Phimosis A phimosis is a difficult or fully enabled pulling the foreskin over the glans penis, and the disease can be congenital or acquired. The glans penis cannot be liberated – sometimes only in erection, and sometimes in the loose state as well. Besides, there is a situation when the frenulum on the lower side of the glans penis is short, and at pulling the foreskin, this frenulum pulls the glans penis downwards and creates pain, interfering with normal sexual intercourse. The frenulum often breaks, which creates painful sores which heal with difficulty, and when they do, the frenulum can become even shorter. The acquired phimosis can occur due to scarring and narrowing of the preputium after the inflammation processes or due to the oedema after the acute inflammation.
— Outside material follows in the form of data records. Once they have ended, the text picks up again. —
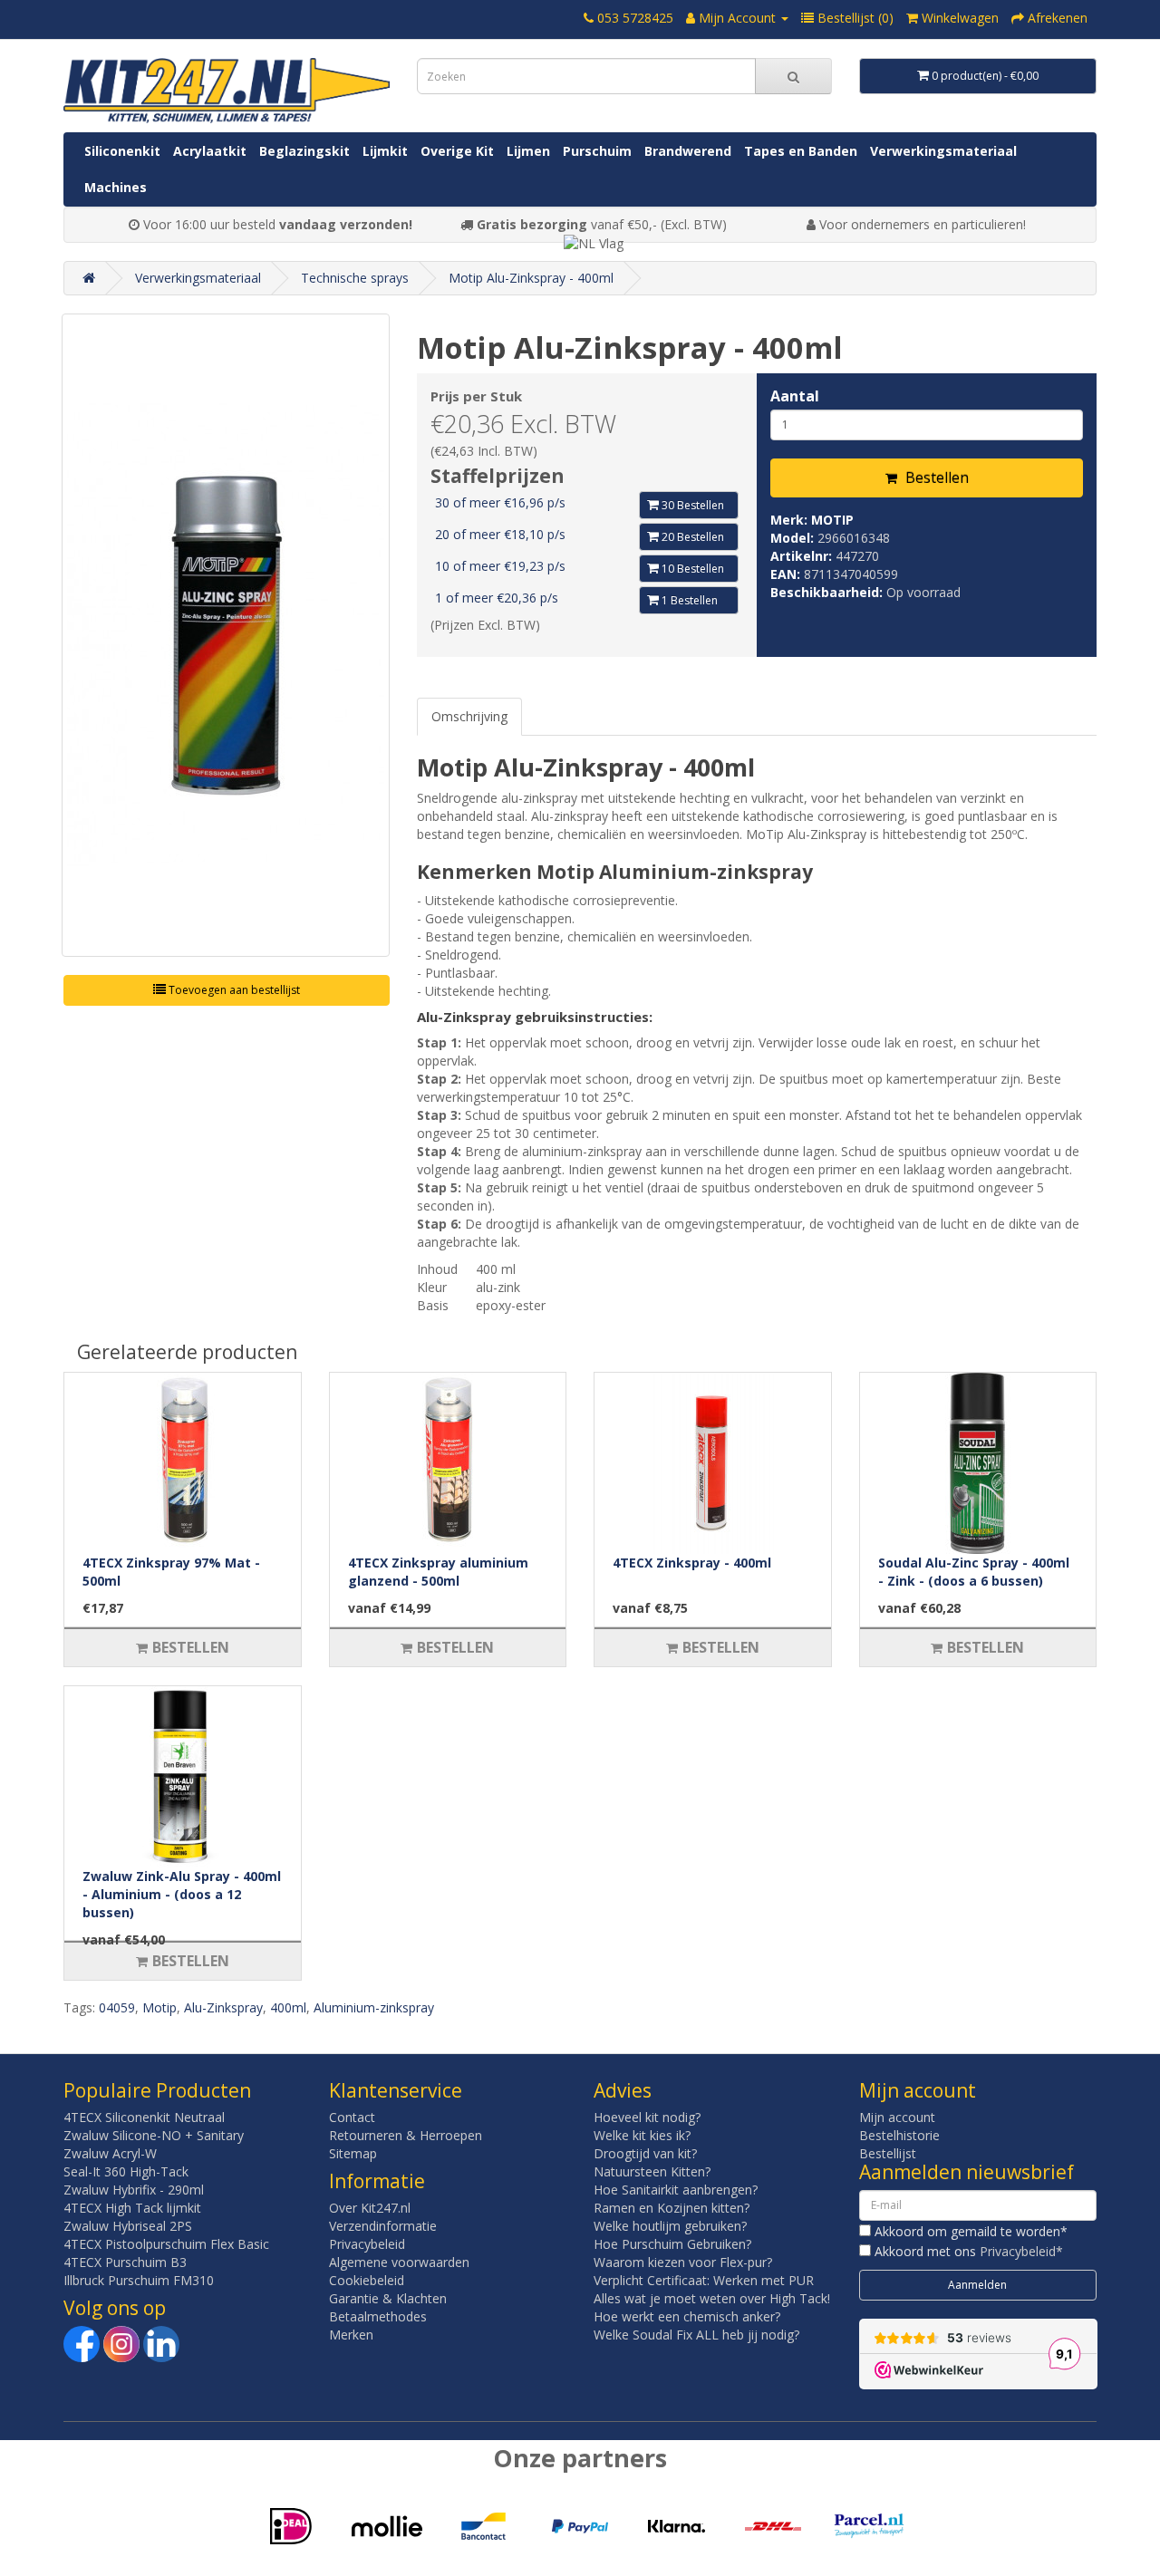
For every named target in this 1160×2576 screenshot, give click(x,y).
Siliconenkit (122, 150)
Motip (159, 2007)
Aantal (794, 396)
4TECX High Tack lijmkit (132, 2207)
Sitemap (353, 2153)
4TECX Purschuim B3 (125, 2262)
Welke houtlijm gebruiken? (670, 2225)
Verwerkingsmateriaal (943, 150)
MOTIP (832, 519)
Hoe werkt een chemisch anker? (687, 2316)
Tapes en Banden (800, 150)
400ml (288, 2007)
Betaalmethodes (378, 2316)
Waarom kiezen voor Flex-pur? (683, 2262)
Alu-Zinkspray (223, 2007)
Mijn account (897, 2117)
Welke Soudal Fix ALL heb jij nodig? (696, 2334)
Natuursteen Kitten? (652, 2171)
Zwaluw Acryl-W (110, 2153)
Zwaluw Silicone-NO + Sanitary (153, 2135)
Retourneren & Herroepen (405, 2135)
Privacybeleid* (1021, 2251)
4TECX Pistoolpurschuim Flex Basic (166, 2244)
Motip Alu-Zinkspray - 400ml (531, 277)
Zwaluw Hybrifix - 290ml (133, 2189)
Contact (352, 2117)
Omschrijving (469, 716)
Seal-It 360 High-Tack (125, 2171)
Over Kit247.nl (370, 2207)
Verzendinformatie (383, 2225)
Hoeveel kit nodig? (647, 2117)
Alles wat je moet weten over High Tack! (712, 2298)
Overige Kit (457, 150)
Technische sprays (355, 277)
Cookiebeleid (366, 2280)
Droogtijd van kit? (645, 2153)
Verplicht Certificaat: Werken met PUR (704, 2280)
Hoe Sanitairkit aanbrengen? (676, 2189)
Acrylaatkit (209, 150)
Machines (115, 187)
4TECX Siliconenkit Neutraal (144, 2117)
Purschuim (597, 150)
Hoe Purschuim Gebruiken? (672, 2244)
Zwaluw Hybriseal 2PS (127, 2225)
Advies (623, 2090)
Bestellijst (887, 2153)
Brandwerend (687, 150)
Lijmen (528, 150)
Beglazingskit (304, 150)
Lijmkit (385, 150)
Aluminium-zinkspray (374, 2007)
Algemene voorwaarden (399, 2262)
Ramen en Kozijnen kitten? (671, 2207)
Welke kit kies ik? (642, 2135)
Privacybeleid (367, 2244)
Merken (351, 2334)
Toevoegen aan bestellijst (233, 990)
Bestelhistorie (899, 2135)
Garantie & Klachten (388, 2298)
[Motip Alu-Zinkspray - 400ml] (226, 635)
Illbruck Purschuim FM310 (138, 2280)
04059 (117, 2007)
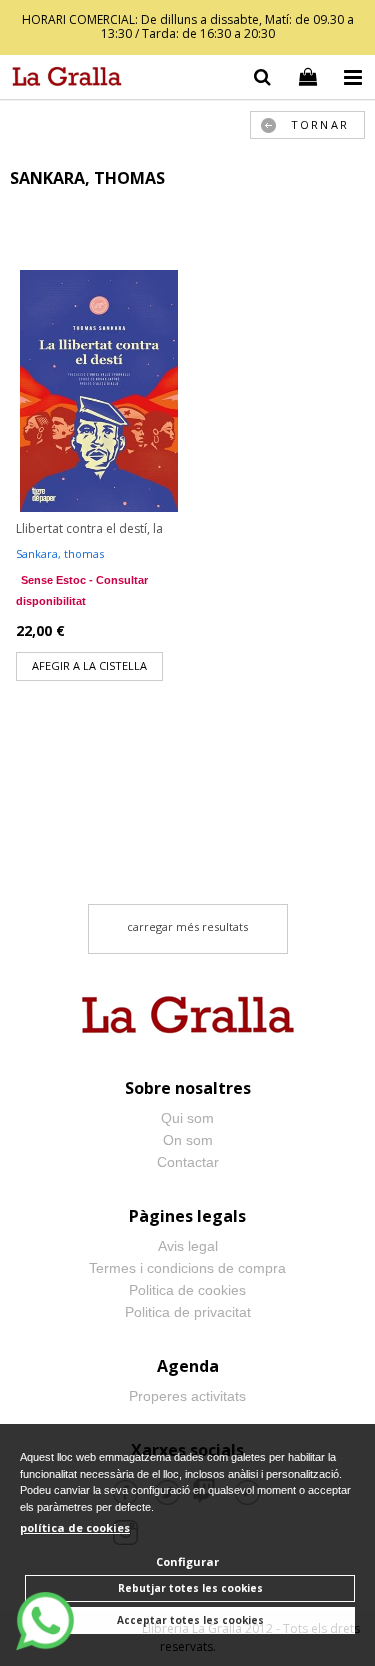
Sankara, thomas (60, 553)
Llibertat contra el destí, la (89, 528)
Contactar (188, 1162)
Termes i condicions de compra (187, 1268)
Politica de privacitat (188, 1312)
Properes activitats (187, 1396)
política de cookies (75, 1527)
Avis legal (188, 1246)
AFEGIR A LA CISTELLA (89, 665)
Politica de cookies (187, 1290)
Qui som (187, 1118)
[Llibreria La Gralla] (62, 80)
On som (188, 1140)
Due to the excess skin, there is a urine blockade, smegma secretion and secondary infection, which leads to chronic irritation. Circumcision is a surgical technique by which an excess skin is removed partially or in whole, and is performed in local anaesthesia. Paraphimosis is a condition in which the foreskin cannot be pulled back over the glans penis and cover it, but it remains under the glans penis and tights it firmly causing pain and swelling, and in a long-lasting one even a gangrene. Paraphimosis occurs most often after masturbation or sexual intercourse, while the penis is still erected, and it can happen in children (although rarely), e.g. at maintaining hygiene or forced pulling over the foreskin. The objective of the surgical intervention is to cut the foreskin and to free the glans penis. If there is gangrene, a radical circumcision of the foreskin is required.